Im Iran steht der Fußball derzeit vollständig still. Wegen der 40-tägigen Staatstrauer für den getöteten Religionsführer Ajatollah Ali Chamenei ist der gesamte Spielbetrieb ausgesetzt. Auch die für März geplanten WM-Vorbereitungsspiele werden nicht stattfinden, was die Vorbereitung der Nationalmannschaft erheblich beeinträchtigt.

Der Weltverband FIFA hält sich in dieser angespannten Situation bedeckt. FIFA-Generalsekretär Mattias Grafström sagte am Samstag in Wales lediglich, man werde „die Situation beobachten“. Oberste Priorität habe ein sicherer Ablauf der WM, bei der alle qualifizierten Mannschaften teilnehmen können sollen.

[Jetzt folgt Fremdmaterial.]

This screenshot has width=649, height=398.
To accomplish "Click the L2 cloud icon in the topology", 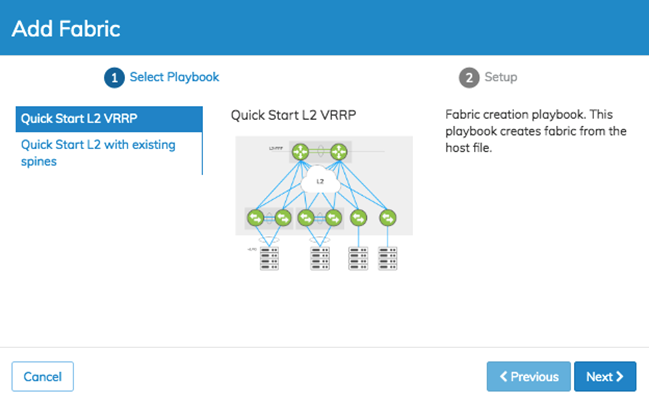I will coord(320,180).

Politische Spannungen überschatten Sport

Die politischen Spannungen zwischen dem Iran und den USA sind nicht neu. Bereits bei der WM-Auslosung im Dezember in Washington hatte es erhebliche Probleme gegeben: Der Iran boykottierte die Veranstaltung, nachdem die US-Regierung drei Funktionären – darunter Präsident Taj – die Einreisevisa verweigert haben soll.

Der Iran ist sportlich für die WM qualifiziert und soll in einer Gruppe mit Belgien, Neuseeland und Ägypten spielen. Doch die jüngsten Entwicklungen werfen ernste Fragen auf:

  • Wird der Iran überhaupt an der WM teilnehmen?
  • Wie werden sich die politischen Spannungen auf den Spielbetrieb auswirken?
  • Kann die FIFA in diesem Konflikt vermitteln?

Die Situation wird durch kontroverse Äußerungen weiter verkompliziert. Donald Trumps WM-Beauftragter Andrew Giuliani schrieb auf der Plattform X zum Tod des Ajatollahs: „Morgen kümmern wir uns um Fußballspiele, heute feiern wir die Chance auf Freiheit.“ Solche Statements heizen die angespannte Atmosphäre zusätzlich an.

Die kommenden Wochen werden zeigen, ob der Fußball in dieser politisch hochbrisanten Situation Brücken bauen kann oder ob die WM von den geopolitischen Konflikten überschattet wird. Die Entscheidung des iranischen Fußballverbands wird mit Spannung erwartet.